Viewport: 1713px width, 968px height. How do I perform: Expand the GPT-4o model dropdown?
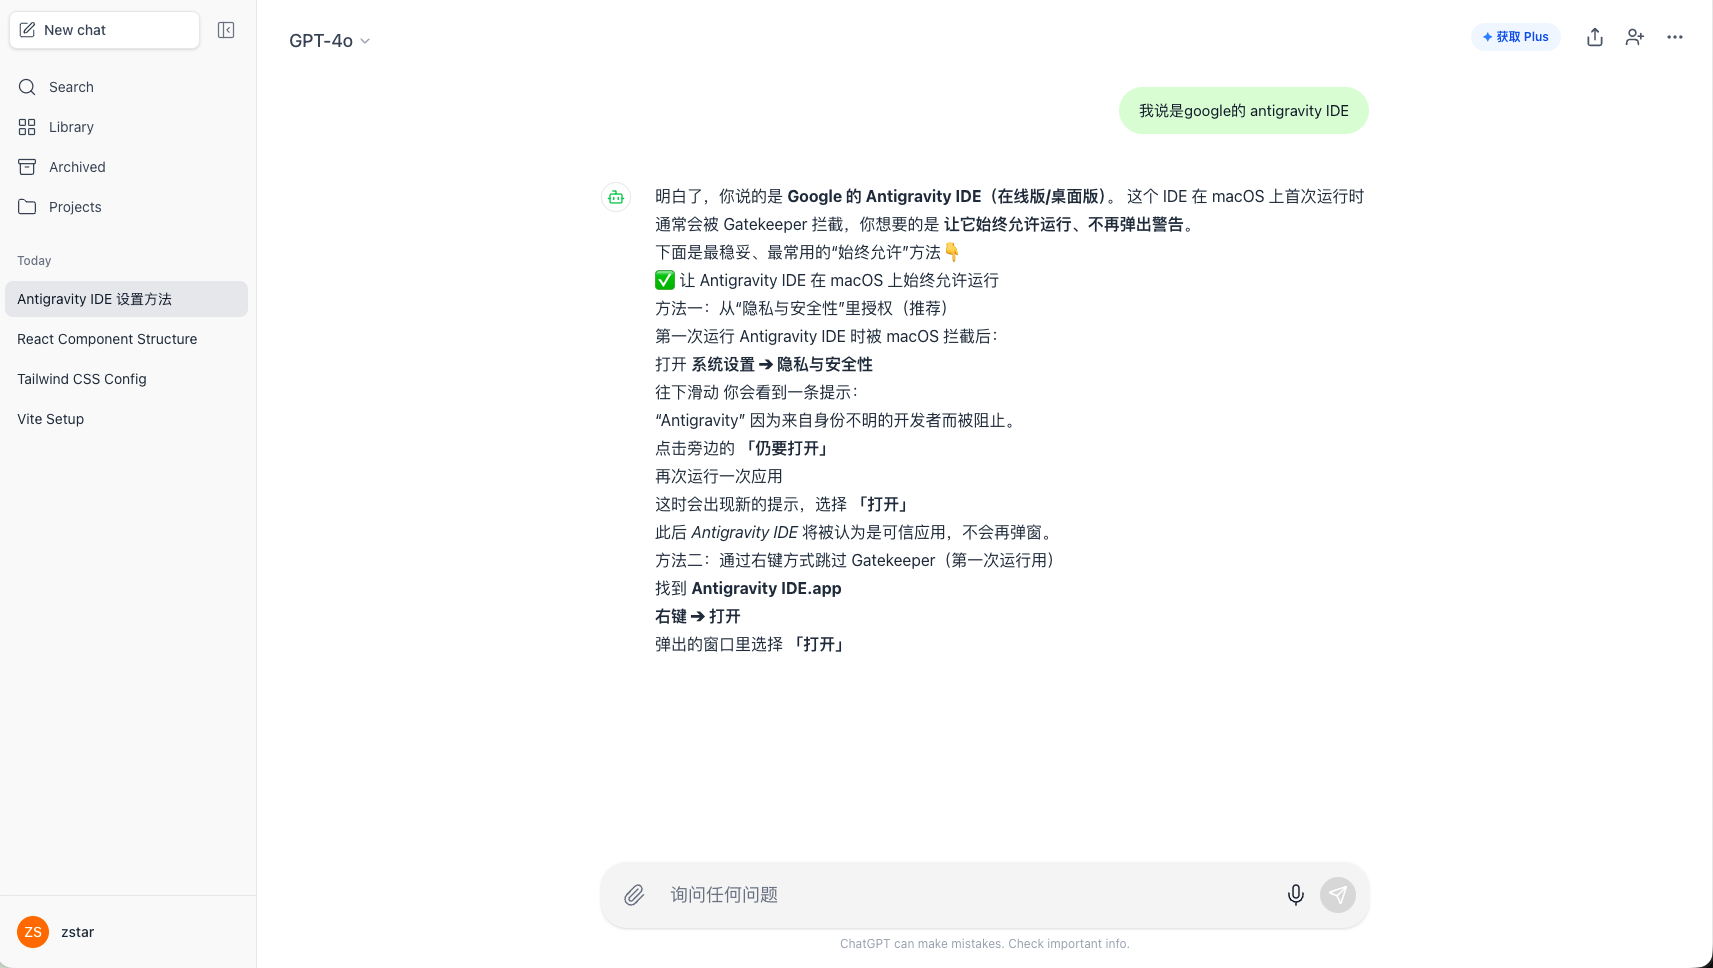coord(329,41)
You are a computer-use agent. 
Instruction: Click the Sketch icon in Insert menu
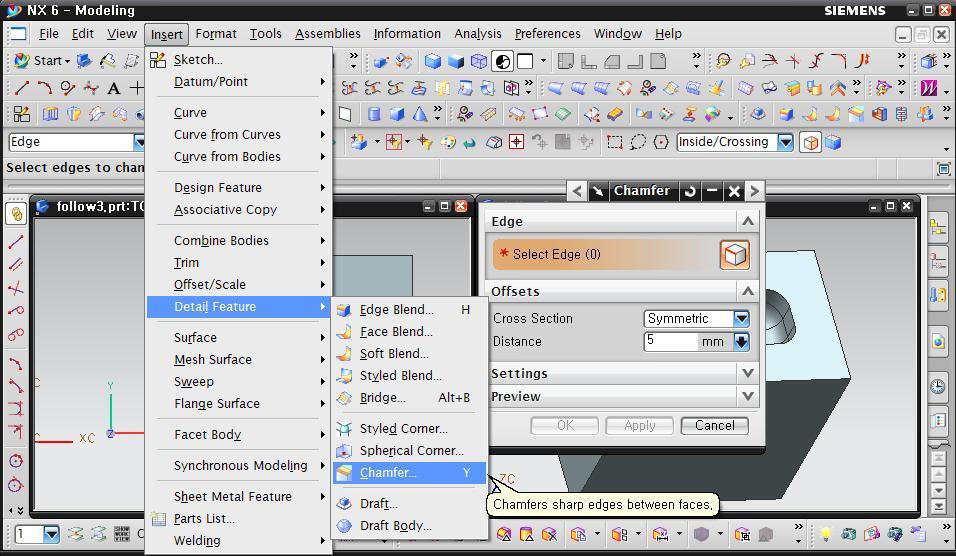click(159, 60)
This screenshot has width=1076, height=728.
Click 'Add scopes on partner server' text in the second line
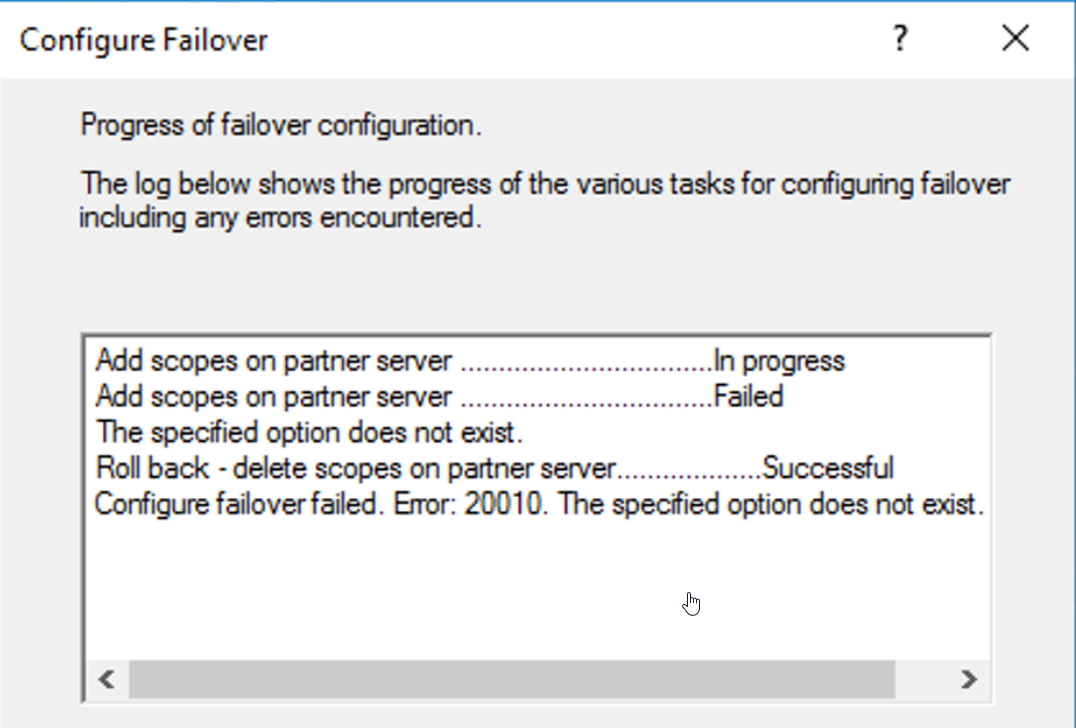tap(274, 397)
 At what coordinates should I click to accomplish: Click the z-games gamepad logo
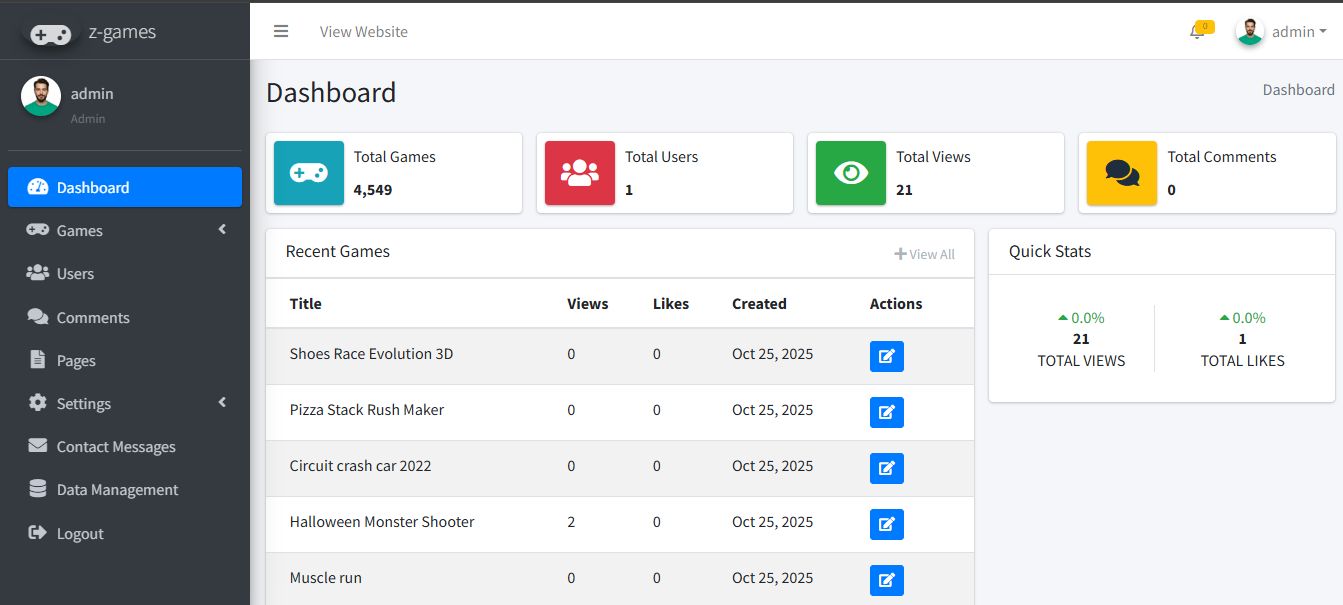(x=51, y=34)
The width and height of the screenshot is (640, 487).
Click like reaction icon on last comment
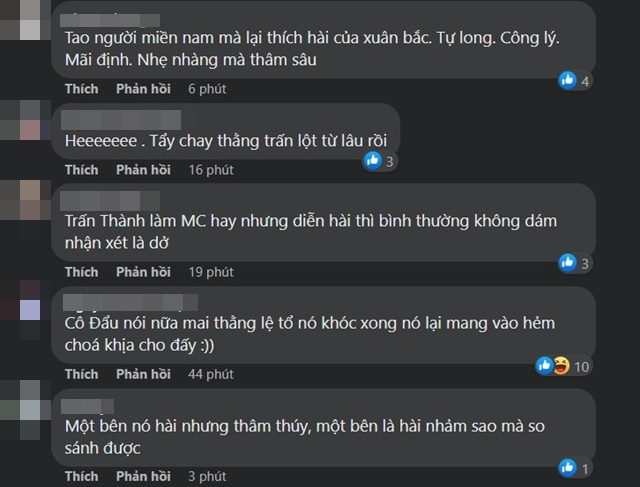pos(569,467)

============

TASK ITEM:
Your task is to restate word for word the lines from the one containing "At what coordinates" through the last line of the data, both ends included, with no pictures.

SOLUTION FOR THIS TASK:
 At what coordinates should I click to accomplish: Click the z-games gamepad logo
(x=51, y=34)
The width and height of the screenshot is (640, 487).
Click like reaction icon on last comment
pos(569,467)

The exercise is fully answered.